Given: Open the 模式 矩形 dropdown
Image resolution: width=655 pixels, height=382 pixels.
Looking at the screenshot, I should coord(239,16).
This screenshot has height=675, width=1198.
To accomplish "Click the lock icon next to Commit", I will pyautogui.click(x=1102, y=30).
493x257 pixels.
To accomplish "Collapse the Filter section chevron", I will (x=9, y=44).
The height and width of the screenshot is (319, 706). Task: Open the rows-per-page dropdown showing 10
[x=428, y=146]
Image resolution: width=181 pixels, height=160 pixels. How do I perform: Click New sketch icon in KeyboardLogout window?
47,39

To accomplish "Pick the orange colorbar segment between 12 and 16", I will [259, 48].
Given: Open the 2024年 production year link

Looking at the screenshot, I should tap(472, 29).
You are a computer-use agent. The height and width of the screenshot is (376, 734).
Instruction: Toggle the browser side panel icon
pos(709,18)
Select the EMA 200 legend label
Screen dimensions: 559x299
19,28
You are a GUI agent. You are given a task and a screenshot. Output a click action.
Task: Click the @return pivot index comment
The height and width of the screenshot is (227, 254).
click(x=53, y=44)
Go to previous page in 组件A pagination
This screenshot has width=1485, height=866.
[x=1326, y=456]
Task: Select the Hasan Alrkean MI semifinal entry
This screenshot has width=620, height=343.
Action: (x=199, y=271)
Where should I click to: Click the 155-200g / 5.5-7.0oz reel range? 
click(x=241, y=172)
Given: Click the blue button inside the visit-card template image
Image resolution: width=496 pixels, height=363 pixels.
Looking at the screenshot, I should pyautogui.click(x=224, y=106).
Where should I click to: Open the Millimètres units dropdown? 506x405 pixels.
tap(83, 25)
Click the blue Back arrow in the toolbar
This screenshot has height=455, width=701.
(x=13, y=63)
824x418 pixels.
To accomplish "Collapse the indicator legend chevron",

## EXERCISE GOAL
Write out every record exactly as it appears above.

## PROBLEM SOLUTION
Given: Open the 模式 矩形 dropdown
Image resolution: width=655 pixels, height=382 pixels.
Looking at the screenshot, I should coord(239,16).
This screenshot has height=675, width=1198.
To accomplish "Click the lock icon next to Commit", I will pyautogui.click(x=1102, y=30).
493x257 pixels.
To accomplish "Collapse the Filter section chevron", I will (x=9, y=44).
The height and width of the screenshot is (319, 706). Task: Open the rows-per-page dropdown showing 10
[x=428, y=146]
Image resolution: width=181 pixels, height=160 pixels. How do I perform: Click New sketch icon in KeyboardLogout window?
47,39

To accomplish "Pick the orange colorbar segment between 12 and 16", I will [259, 48].
Given: Open the 2024年 production year link

Looking at the screenshot, I should tap(472, 29).
You are a computer-use agent. The height and width of the screenshot is (376, 734).
Instruction: Toggle the browser side panel icon
pos(709,18)
Select the EMA 200 legend label
Screen dimensions: 559x299
19,28
You are a GUI agent. You are given a task and a screenshot. Output a click action.
Task: Click the @return pivot index comment
The height and width of the screenshot is (227, 254).
click(x=53, y=44)
Go to previous page in 组件A pagination
This screenshot has width=1485, height=866.
[x=1326, y=456]
Task: Select the Hasan Alrkean MI semifinal entry
This screenshot has width=620, height=343.
Action: (x=199, y=271)
Where should I click to: Click the 155-200g / 5.5-7.0oz reel range? 
click(x=241, y=172)
Given: Click the blue button inside the visit-card template image
Image resolution: width=496 pixels, height=363 pixels.
Looking at the screenshot, I should pyautogui.click(x=224, y=106).
Where should I click to: Open the Millimètres units dropdown? 506x405 pixels.
tap(83, 25)
Click the blue Back arrow in the toolbar
This screenshot has height=455, width=701.
(x=13, y=63)
824x418 pixels.
To accomplish "Collapse the indicator legend chevron",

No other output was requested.